Lorsque Mourad Boucif a été amené, au cours de la préparation de son film, à rencontrer dans des foyers Sonacotra d’anciens vétérans en France, à Paris ou à Bordeaux, il a peu à peu modifié la ligne de son film.
Il lui avait paru évident que ces hommes, jeunes gens à l’époque, qui n’avaient rien demandé à personne, sont devenus des otages au fil des deals entre les sultans, les chefs d’état de pays tant du Nord que du Sud.
Et ce n’était bien sûr pas les fils de familles nanties qui partaient à la guerre, mais les pauvres, les plus vulnérables. Ils furent au total près d’un million pour les colonies françaises.

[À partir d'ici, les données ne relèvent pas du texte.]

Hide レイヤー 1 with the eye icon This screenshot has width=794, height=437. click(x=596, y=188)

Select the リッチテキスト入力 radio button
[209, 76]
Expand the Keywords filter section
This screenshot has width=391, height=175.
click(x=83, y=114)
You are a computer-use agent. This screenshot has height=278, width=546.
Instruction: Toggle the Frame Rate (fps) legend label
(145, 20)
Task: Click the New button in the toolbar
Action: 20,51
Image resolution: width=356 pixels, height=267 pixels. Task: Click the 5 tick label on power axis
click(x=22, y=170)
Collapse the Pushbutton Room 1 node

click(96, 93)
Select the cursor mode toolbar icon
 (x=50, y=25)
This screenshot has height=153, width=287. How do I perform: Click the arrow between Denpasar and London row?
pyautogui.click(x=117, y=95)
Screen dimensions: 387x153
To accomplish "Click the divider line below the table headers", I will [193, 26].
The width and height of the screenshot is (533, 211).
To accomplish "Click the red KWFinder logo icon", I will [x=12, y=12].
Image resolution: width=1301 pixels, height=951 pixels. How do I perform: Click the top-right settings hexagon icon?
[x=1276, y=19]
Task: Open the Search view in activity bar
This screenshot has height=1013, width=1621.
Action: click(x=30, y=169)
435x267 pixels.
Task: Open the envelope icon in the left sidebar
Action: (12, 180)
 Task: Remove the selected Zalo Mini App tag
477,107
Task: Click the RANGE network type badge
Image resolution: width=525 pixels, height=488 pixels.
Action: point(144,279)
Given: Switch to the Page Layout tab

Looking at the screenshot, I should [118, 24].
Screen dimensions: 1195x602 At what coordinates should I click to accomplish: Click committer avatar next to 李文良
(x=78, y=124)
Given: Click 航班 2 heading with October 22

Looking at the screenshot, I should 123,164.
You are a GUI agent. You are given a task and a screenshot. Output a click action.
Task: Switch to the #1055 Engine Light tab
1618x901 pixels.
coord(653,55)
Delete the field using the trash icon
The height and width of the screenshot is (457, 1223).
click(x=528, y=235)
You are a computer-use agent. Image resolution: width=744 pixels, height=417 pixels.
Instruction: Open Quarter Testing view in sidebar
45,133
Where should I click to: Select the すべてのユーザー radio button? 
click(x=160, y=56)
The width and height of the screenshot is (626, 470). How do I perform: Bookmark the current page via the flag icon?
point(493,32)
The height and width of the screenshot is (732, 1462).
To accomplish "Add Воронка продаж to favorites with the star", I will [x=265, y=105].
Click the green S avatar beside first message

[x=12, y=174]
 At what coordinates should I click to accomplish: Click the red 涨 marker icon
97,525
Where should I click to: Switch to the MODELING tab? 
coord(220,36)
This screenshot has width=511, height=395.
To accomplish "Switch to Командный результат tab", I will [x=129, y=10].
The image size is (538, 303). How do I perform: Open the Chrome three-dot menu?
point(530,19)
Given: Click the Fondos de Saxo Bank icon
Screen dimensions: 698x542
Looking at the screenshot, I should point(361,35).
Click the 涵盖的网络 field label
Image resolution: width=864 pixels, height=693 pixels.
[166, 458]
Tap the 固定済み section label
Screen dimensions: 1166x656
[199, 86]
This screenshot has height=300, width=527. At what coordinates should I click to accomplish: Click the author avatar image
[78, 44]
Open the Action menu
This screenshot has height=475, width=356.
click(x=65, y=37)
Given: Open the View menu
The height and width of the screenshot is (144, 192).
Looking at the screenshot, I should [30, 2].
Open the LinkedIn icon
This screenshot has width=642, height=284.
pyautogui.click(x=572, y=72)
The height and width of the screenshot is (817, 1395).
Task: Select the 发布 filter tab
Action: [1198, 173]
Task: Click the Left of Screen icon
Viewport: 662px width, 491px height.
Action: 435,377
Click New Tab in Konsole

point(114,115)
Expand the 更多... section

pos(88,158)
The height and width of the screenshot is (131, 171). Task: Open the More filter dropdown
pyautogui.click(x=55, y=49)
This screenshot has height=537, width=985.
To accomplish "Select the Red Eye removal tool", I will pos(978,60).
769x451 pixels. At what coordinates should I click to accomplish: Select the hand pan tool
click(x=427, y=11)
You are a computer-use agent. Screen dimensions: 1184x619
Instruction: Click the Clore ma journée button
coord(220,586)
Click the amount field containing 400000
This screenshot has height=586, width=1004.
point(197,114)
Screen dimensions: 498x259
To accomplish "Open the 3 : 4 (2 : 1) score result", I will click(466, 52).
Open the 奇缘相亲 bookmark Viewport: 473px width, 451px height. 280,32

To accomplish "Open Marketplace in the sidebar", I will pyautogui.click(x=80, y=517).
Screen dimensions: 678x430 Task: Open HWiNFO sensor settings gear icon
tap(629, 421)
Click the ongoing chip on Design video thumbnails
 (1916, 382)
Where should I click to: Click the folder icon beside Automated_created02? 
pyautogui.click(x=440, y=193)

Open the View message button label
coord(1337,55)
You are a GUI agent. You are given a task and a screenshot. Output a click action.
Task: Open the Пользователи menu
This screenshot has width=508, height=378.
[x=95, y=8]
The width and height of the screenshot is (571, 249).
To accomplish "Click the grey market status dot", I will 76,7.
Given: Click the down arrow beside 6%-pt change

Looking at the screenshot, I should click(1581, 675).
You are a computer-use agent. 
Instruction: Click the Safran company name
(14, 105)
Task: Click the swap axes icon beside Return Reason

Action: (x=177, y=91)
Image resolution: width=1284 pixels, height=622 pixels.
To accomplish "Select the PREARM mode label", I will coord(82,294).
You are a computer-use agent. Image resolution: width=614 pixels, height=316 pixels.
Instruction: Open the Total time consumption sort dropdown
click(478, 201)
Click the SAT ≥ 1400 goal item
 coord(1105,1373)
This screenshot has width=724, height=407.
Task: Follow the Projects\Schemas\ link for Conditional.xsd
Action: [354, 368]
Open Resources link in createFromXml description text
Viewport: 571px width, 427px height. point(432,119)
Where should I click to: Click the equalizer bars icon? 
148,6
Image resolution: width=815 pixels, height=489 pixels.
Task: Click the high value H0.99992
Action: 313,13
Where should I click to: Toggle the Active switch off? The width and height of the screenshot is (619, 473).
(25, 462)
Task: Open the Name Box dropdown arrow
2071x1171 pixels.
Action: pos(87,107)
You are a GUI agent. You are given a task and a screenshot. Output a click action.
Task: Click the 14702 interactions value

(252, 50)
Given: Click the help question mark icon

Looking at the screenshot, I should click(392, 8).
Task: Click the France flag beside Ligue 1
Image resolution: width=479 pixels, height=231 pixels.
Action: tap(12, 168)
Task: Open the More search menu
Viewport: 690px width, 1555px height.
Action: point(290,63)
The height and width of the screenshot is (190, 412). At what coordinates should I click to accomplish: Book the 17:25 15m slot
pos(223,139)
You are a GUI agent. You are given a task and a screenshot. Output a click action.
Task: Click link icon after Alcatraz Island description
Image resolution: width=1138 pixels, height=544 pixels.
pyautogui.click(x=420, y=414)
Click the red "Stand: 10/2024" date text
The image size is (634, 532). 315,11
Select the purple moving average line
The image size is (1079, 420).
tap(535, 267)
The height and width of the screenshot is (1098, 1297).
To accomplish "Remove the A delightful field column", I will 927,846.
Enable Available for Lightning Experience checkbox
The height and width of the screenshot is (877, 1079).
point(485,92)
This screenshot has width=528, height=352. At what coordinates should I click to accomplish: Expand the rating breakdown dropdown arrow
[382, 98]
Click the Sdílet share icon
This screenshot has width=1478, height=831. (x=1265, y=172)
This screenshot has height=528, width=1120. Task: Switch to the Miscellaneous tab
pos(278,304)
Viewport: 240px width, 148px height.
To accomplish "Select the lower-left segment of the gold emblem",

Le film se concentre essentiellement sur la présence de marocains dans cette guerre 1939-1945 car au début des hostilités, le sultan du Maroc a été un des premiers à répondre à la demande des autorités occidentales. Des appels ont été lancés dans les mosquées, sur les places de villages et c’est dans les régions de montagnes, dans le centre et le sud du Maroc que les chefs de villages ont recruté le plus massivement. Les recrues étaient des hommes de la terre surtout reconnus pour leur loyauté, leur honnêteté.
Sur les 950 000 engagés dans les combats, près de 450 000 étaient des marocains. Le manque de reconnaissance des pays occidentaux et notamment de la France a sans doute laissé des traces profondes et certaines de ces blessures expliquent sans doute en partie les violences d’aujourd’hui.
Si le film de Mourad Boucif a un fort impact documentaire il est aussi, et peut-être surtout, une forme de réflexion philosophique sur l’être et sa condition et c’est ainsi que le récit a été axé sur le personnage de Suleyman et sur son parcours.
La reconstitution des campagnes, les scènes de combat sont saisissantes au point qu’à un moment donné du récit, les personnages (celui de Suleyman, mais aussi du lieutenant Laurent ou du commandant Blanchard) prennent le pas sur le sujet central, l’embrigadement des marocains.
Le film de Mourad Boucif a, avant toutes choses, le mérite de rouvrir une page de l’histoire restée trop méconnue.